▶ [Requirement]: Write out, word for word, the first line of the data below and every line after it through the one containing "Click inside the 搜索设置".

[Excerpted records Boundary: Start]

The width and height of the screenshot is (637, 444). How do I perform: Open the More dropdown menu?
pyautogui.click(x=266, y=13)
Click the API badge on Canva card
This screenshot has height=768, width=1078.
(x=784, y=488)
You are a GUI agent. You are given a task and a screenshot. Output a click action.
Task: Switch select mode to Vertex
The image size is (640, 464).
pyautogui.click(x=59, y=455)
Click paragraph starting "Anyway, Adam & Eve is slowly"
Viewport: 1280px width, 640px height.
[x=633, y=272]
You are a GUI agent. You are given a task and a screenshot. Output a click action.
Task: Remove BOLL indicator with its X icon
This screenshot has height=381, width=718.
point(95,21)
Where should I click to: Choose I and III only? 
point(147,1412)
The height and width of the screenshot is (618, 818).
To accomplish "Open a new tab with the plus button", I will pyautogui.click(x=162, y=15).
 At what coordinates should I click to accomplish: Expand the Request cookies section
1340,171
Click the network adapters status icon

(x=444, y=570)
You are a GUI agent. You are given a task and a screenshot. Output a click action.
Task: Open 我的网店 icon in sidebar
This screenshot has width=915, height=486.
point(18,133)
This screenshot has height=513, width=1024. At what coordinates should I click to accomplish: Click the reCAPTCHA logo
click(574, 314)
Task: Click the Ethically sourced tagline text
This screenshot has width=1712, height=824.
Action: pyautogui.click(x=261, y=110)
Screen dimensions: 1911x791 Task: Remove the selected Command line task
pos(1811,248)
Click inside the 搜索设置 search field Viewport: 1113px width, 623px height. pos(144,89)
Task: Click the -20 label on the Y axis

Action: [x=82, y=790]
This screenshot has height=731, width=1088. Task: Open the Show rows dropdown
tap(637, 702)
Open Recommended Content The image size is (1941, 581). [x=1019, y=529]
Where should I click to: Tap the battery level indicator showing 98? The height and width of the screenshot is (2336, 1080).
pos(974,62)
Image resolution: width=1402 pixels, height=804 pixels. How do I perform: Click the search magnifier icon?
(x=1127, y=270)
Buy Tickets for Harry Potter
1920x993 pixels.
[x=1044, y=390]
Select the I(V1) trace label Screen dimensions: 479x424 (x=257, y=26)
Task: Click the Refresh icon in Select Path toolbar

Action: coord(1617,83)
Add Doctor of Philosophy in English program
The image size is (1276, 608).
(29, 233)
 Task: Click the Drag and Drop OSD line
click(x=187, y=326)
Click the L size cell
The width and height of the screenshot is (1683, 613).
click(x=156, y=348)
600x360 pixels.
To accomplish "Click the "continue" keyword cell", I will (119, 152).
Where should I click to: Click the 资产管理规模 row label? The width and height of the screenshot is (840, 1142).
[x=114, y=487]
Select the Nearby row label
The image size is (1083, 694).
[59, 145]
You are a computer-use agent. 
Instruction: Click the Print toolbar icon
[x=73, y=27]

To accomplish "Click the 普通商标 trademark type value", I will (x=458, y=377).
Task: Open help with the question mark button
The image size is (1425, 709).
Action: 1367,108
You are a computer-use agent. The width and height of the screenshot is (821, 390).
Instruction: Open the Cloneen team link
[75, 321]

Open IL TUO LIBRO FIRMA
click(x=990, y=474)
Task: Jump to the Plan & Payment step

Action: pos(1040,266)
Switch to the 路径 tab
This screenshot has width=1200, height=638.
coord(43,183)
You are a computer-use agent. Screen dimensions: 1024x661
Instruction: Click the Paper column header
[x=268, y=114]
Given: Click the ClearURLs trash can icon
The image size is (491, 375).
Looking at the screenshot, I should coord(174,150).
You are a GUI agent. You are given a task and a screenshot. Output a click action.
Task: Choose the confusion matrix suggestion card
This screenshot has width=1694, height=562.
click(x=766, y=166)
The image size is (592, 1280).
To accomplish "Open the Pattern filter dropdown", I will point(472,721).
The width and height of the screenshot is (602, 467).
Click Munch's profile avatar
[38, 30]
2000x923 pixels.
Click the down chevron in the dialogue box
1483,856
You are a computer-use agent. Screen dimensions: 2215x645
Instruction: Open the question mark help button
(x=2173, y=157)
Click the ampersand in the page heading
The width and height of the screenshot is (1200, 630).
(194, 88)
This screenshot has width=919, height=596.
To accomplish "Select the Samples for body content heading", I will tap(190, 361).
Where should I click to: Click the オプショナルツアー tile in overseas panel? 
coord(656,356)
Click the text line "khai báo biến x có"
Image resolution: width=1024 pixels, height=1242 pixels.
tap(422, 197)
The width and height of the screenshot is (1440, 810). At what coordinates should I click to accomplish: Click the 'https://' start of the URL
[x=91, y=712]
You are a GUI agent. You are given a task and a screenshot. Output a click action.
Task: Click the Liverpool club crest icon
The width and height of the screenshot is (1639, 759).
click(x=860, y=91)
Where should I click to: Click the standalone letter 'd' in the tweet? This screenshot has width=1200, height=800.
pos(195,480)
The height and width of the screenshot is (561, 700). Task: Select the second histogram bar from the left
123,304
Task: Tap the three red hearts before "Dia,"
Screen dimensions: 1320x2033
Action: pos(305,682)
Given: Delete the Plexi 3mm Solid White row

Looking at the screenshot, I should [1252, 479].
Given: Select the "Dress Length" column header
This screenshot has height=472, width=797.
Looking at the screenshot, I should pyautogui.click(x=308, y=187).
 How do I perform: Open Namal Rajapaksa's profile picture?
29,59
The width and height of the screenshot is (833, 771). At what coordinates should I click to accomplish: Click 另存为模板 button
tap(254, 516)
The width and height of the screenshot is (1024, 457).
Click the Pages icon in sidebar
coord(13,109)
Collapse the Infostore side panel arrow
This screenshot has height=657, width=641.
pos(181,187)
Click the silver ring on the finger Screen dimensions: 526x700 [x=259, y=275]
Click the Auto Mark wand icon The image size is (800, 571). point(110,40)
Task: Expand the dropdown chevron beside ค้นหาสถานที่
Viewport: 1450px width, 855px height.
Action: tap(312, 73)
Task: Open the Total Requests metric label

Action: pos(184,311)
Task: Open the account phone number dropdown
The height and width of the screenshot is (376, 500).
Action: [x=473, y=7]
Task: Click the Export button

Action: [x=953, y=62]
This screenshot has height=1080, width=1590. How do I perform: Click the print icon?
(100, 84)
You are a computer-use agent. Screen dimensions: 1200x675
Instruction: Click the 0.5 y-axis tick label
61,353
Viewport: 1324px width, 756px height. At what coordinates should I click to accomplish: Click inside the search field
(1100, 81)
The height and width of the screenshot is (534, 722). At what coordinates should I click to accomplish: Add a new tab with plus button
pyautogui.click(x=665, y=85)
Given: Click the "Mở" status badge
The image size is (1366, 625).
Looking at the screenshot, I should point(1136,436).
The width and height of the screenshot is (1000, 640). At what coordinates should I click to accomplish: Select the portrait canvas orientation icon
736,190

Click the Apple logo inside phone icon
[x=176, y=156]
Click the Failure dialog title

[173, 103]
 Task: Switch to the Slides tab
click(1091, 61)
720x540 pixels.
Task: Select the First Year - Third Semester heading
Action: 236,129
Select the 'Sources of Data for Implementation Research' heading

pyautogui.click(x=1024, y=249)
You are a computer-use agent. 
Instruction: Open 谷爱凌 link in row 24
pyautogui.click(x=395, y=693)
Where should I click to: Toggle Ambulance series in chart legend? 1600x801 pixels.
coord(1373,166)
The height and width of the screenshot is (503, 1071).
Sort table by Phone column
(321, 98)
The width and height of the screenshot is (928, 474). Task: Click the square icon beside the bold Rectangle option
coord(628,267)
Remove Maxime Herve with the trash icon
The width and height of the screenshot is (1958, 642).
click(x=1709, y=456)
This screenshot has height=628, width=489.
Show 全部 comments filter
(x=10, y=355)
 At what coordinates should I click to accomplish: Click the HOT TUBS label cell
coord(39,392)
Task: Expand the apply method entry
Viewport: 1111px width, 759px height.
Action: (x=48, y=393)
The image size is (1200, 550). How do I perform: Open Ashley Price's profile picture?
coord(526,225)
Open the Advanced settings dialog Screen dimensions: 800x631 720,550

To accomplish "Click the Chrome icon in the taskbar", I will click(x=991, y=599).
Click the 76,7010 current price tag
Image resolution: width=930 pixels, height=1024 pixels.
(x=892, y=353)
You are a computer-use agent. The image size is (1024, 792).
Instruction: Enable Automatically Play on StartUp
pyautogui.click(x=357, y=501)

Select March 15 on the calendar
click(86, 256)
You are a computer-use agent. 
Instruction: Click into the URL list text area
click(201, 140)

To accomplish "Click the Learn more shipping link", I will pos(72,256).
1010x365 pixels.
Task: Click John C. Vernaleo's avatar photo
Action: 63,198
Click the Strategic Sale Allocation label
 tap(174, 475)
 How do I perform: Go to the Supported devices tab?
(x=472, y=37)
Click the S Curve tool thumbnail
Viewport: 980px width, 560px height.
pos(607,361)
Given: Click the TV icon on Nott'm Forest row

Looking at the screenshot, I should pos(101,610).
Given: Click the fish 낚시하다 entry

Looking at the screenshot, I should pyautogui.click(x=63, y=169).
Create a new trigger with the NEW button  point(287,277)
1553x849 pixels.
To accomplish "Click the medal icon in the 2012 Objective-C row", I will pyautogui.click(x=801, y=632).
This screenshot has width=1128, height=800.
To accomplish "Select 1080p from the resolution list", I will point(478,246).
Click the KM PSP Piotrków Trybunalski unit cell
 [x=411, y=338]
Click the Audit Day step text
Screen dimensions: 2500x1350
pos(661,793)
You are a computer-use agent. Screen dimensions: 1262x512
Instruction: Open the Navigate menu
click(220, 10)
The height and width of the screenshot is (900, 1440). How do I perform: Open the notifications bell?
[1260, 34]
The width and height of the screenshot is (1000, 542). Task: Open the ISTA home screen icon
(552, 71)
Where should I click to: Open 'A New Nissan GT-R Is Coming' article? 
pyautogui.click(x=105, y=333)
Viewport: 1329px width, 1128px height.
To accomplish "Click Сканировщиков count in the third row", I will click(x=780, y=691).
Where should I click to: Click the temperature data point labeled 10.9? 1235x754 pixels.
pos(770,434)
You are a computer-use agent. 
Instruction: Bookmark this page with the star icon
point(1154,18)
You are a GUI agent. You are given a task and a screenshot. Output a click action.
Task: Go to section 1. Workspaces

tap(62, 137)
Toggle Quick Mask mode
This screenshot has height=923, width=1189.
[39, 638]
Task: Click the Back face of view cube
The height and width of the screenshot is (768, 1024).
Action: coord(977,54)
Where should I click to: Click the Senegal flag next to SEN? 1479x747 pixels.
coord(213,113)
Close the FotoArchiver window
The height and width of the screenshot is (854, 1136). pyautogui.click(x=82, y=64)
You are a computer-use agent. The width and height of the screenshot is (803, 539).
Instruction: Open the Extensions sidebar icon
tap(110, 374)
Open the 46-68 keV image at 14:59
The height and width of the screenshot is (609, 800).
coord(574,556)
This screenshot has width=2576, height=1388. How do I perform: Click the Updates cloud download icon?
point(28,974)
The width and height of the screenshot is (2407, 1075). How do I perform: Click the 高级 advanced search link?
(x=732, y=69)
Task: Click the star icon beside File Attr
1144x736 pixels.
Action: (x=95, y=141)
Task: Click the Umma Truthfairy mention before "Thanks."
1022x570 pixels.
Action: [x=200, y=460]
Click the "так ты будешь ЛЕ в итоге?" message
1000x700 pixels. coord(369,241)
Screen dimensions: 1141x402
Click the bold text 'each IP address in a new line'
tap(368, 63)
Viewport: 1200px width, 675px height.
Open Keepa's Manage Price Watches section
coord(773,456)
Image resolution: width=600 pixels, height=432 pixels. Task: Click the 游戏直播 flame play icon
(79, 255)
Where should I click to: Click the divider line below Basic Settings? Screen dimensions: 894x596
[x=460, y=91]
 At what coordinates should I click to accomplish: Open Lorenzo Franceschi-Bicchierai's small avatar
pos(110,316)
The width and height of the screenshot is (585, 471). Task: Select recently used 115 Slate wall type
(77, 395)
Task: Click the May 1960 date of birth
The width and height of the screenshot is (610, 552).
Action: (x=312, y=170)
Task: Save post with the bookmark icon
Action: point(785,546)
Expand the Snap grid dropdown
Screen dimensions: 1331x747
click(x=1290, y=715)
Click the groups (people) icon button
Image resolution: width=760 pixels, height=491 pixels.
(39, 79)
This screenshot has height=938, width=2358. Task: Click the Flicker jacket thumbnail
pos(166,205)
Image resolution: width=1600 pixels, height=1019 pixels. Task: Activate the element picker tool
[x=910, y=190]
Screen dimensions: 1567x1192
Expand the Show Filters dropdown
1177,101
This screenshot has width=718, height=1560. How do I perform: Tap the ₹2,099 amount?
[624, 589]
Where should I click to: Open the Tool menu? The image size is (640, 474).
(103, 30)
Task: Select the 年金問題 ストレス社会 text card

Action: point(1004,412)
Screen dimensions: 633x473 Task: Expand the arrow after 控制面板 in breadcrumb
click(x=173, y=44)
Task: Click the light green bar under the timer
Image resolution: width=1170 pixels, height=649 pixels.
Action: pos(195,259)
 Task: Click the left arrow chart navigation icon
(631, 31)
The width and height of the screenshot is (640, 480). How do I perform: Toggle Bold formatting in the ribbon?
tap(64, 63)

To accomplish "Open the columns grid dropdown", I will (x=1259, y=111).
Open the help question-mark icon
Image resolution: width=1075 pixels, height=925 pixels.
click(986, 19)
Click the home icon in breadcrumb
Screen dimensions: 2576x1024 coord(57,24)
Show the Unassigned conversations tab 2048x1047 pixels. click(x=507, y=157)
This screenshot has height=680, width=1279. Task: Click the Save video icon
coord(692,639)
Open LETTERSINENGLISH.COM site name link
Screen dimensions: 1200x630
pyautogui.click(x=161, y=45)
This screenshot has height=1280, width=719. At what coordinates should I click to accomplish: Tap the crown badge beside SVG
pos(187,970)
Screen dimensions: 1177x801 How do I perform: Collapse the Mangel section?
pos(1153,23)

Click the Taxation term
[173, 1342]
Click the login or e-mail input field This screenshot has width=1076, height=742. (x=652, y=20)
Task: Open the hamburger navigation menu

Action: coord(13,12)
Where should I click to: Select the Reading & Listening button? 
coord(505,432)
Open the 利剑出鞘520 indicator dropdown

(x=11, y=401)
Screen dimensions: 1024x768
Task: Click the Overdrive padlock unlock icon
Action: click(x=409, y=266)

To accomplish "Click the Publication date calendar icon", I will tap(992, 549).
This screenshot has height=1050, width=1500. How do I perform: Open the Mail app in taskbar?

[Excerpted records Boundary: End]

▶ [Finished exercise]:
The width and height of the screenshot is (637, 444). How do I perform: Open the More dropdown menu?
pyautogui.click(x=266, y=13)
Click the API badge on Canva card
This screenshot has height=768, width=1078.
(x=784, y=488)
You are a GUI agent. You are given a task and a screenshot. Output a click action.
Task: Switch select mode to Vertex
The image size is (640, 464).
pyautogui.click(x=59, y=455)
Click paragraph starting "Anyway, Adam & Eve is slowly"
Viewport: 1280px width, 640px height.
[x=633, y=272]
You are a GUI agent. You are given a task and a screenshot. Output a click action.
Task: Remove BOLL indicator with its X icon
This screenshot has height=381, width=718.
point(95,21)
Where should I click to: Choose I and III only? 
point(147,1412)
The height and width of the screenshot is (618, 818).
To accomplish "Open a new tab with the plus button", I will pyautogui.click(x=162, y=15).
 At what coordinates should I click to accomplish: Expand the Request cookies section
1340,171
Click the network adapters status icon

(x=444, y=570)
You are a GUI agent. You are given a task and a screenshot. Output a click action.
Task: Open 我的网店 icon in sidebar
This screenshot has width=915, height=486.
point(18,133)
This screenshot has height=513, width=1024. At what coordinates should I click to accomplish: Click the reCAPTCHA logo
click(574, 314)
Task: Click the Ethically sourced tagline text
This screenshot has width=1712, height=824.
Action: pyautogui.click(x=261, y=110)
Screen dimensions: 1911x791 Task: Remove the selected Command line task
pos(1811,248)
Click inside the 搜索设置 search field Viewport: 1113px width, 623px height. pos(144,89)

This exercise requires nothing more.